Autoportrait aux cheveux rasés, 1940, 40 x 27,9 cm, huile sur toile, Museum of Modern Art
Dans cet autoportrait, Frida Kahlo apparaît sous un aspect très inédit. Ayant abandonné sa longue chevelure et ses apparats colorés auxquels elle avait habitué notre regard, elle se présente dans cette toile les cheveux coupés courts et vêtue d’un costume d’homme trop grand pour elle. Son expression impassible et son regard fuyant ne semblent pas vouloir capter le regard du spectateur. Perdue dans une profonde réflexion, elle cherche à dissimuler ses pensées intimes. Au-dessus d’elle est écrit un petit poème en espagnol « Mira que si te quise, fué por el pelo. Ahora que estas pelona, ya no te quieres » (“Écoutes si je t’ai aimé c’est pour tes cheveux, maintenant que tu es chauve, je ne t’aime plus »). Les mèches de cheveux jonchant le sol ainsi que la paire de ciseaux que l’artiste tient dans les mains révèlent son geste. Cet autoportrait fut le premier que Frida Kahlo exécuta après son divorce avec Diego Rivera en 1939. Cette expérience traumatique mit fin à ses illusions et à ses attentes concernant l’amour. À travers cette toile, elle essaya d’initier sa propre guérison psychologique et de regagner son indépendance. Afin de s’affranchir de l’influence de Diego, elle dut sacrifier la partie d’elle-même que son ancien mari chérissait le plus. En coupant ses cheveux, elle se libérait ainsi de cet amour décevant. Ce qui était le symbole de sa féminité devint, une fois coupé, le symbole de sa liberté. Dans un processus cathartique, elle tua l’ancienne personne qu’elle était pour devenir une nouvelle Frida Kahlo. Cette démarche psychologique transparait également du costume d’homme qu’elle porte. Si nous émettons l’hypothèse que le costume serait celui de Diego, nous pouvons suggérer que cet autoportrait est un adieu qui lui serait destiné. Présentant Frida Kahlo sous des traits masculins, cet autoportrait constitue une des premières représentations d’un travestissement.

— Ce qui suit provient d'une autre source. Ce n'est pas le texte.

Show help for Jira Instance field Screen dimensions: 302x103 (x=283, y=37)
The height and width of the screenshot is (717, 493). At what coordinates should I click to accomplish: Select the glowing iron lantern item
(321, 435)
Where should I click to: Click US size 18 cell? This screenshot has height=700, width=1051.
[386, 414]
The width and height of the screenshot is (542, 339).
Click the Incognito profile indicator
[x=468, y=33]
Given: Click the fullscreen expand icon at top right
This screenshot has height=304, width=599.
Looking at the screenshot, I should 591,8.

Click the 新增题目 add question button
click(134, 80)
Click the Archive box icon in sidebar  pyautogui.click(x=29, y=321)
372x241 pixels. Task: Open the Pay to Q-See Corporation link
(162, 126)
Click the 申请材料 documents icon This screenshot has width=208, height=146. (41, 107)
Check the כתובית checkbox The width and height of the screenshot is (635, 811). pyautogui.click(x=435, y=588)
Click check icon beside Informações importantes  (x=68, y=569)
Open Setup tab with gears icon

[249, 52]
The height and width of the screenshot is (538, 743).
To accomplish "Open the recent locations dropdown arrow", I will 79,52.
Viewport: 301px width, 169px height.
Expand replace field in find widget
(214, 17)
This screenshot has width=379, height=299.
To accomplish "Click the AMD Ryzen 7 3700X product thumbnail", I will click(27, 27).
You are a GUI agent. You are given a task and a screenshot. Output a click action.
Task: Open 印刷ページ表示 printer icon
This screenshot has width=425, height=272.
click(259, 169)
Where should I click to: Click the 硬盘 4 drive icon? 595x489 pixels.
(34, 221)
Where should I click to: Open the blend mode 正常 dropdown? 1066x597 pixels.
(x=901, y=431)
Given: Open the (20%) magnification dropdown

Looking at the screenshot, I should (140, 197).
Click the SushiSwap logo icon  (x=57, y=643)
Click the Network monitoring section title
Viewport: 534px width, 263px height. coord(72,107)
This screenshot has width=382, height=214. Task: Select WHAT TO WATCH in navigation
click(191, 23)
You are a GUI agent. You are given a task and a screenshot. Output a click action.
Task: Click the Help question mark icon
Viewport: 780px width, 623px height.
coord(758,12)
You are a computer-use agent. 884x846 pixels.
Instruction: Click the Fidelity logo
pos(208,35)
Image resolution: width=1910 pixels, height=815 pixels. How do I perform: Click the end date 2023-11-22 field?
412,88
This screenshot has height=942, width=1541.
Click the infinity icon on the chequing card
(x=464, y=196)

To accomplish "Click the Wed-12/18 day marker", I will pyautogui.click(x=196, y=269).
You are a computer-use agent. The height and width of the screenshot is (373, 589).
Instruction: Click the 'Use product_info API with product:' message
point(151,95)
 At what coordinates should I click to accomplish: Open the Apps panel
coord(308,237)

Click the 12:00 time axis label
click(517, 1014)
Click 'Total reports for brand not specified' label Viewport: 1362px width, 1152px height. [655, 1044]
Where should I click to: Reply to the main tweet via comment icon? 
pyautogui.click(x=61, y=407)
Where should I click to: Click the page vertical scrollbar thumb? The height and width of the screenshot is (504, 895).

Le Cerf blessé, 1946, 22,4 cm × 30 cm, huile et isorel, Collection privée
Le Cerf blessé ou le Petit Cerf présente Frida Kahlo sous les trais d’une créature androgyne à corps de cerf et à tête d’homme. Criblée de flèches, elle agonise au milieu d’une forêt d’arbres dénudés. Pour sa composition, Frida Kahlo choisit deux figures symboliques de la souffrance et du sacrifice : la figure du martyr transpercé de flèches, Saint Sébastien, dont elle s’était déjà inspirée pour d’autres œuvres, et la figure du cerf, qui est un animal souvent utilisé dans les rites de sacrifice. À travers cette symbolique, l’artiste exprime la douleur intense qu’elle ressentie lorsqu’elle apprit l’infidélité de Diego et la relation qu’il entretenait avec sa sœur Cristina. Cette souffrance est accentuée par un sentiment d’impuissance face à ce qui s'avère être sa destinée. En effet, le mot « Carma » inscrit en bas à gauche de la toile, à côté de la signature de Frida Kahlo, témoigne de sa croyance en un destin prédéfini. Néanmoins, l’œuvre fait également entrevoir quelques signes d’espoir : les bois du cerf peuvent être perçus comme un symbole de puissance tandis que l’océan bleu et la lumière en arrière-plan renvoient aux pouvoirs de la nature que Frida Kahlo associait à la féminité et à la protection.